[Task directions]: Format every line of the material below as a JSON array of strings, one string per line, and omit blank lines.

[Source material]
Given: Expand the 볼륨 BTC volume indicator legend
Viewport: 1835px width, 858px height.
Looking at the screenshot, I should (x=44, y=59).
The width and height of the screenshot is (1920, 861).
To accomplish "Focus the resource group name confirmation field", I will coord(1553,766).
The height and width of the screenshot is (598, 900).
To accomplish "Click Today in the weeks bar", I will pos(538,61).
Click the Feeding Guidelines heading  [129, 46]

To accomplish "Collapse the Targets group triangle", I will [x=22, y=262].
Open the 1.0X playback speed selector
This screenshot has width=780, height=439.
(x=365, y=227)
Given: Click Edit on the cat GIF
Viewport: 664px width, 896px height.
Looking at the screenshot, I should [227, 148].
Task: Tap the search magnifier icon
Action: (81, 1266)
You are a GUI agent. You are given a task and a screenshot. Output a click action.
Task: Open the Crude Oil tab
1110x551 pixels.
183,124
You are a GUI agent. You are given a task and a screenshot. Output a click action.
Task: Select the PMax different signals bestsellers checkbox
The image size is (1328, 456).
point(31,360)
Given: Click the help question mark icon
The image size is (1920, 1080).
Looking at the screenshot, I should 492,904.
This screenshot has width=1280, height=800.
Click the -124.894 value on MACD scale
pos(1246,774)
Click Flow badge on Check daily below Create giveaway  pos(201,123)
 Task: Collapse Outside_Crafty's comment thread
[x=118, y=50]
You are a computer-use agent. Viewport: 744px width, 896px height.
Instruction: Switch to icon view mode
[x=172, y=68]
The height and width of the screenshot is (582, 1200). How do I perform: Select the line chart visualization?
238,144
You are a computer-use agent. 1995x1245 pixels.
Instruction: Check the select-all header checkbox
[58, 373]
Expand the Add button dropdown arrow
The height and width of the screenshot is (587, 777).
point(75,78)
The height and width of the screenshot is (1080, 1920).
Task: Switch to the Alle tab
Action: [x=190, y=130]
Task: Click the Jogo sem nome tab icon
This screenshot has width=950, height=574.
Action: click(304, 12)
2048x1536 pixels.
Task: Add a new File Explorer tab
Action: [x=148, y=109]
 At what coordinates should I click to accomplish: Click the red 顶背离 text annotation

[Worked solution]:
[
  "Given: Expand the 볼륨 BTC volume indicator legend",
  "Viewport: 1835px width, 858px height.",
  "Looking at the screenshot, I should (x=44, y=59).",
  "The width and height of the screenshot is (1920, 861).",
  "To accomplish \"Focus the resource group name confirmation field\", I will coord(1553,766).",
  "The height and width of the screenshot is (598, 900).",
  "To accomplish \"Click Today in the weeks bar\", I will pos(538,61).",
  "Click the Feeding Guidelines heading  [129, 46]",
  "To accomplish \"Collapse the Targets group triangle\", I will [x=22, y=262].",
  "Open the 1.0X playback speed selector",
  "This screenshot has width=780, height=439.",
  "(x=365, y=227)",
  "Given: Click Edit on the cat GIF",
  "Viewport: 664px width, 896px height.",
  "Looking at the screenshot, I should [227, 148].",
  "Task: Tap the search magnifier icon",
  "Action: (81, 1266)",
  "You are a GUI agent. You are given a task and a screenshot. Output a click action.",
  "Task: Open the Crude Oil tab",
  "1110x551 pixels.",
  "183,124",
  "You are a GUI agent. You are given a task and a screenshot. Output a click action.",
  "Task: Select the PMax different signals bestsellers checkbox",
  "The image size is (1328, 456).",
  "point(31,360)",
  "Given: Click the help question mark icon",
  "The image size is (1920, 1080).",
  "Looking at the screenshot, I should 492,904.",
  "This screenshot has width=1280, height=800.",
  "Click the -124.894 value on MACD scale",
  "pos(1246,774)",
  "Click Flow badge on Check daily below Create giveaway  pos(201,123)",
  " Task: Collapse Outside_Crafty's comment thread",
  "[x=118, y=50]",
  "You are a computer-use agent. Viewport: 744px width, 896px height.",
  "Instruction: Switch to icon view mode",
  "[x=172, y=68]",
  "The height and width of the screenshot is (582, 1200). How do I perform: Select the line chart visualization?",
  "238,144",
  "You are a computer-use agent. 1995x1245 pixels.",
  "Instruction: Check the select-all header checkbox",
  "[58, 373]",
  "Expand the Add button dropdown arrow",
  "The height and width of the screenshot is (587, 777).",
  "point(75,78)",
  "The height and width of the screenshot is (1080, 1920).",
  "Task: Switch to the Alle tab",
  "Action: [x=190, y=130]",
  "Task: Click the Jogo sem nome tab icon",
  "This screenshot has width=950, height=574.",
  "Action: click(304, 12)",
  "2048x1536 pixels.",
  "Task: Add a new File Explorer tab",
  "Action: [x=148, y=109]",
  " At what coordinates should I click to accomplish: Click the red 顶背离 text annotation"
]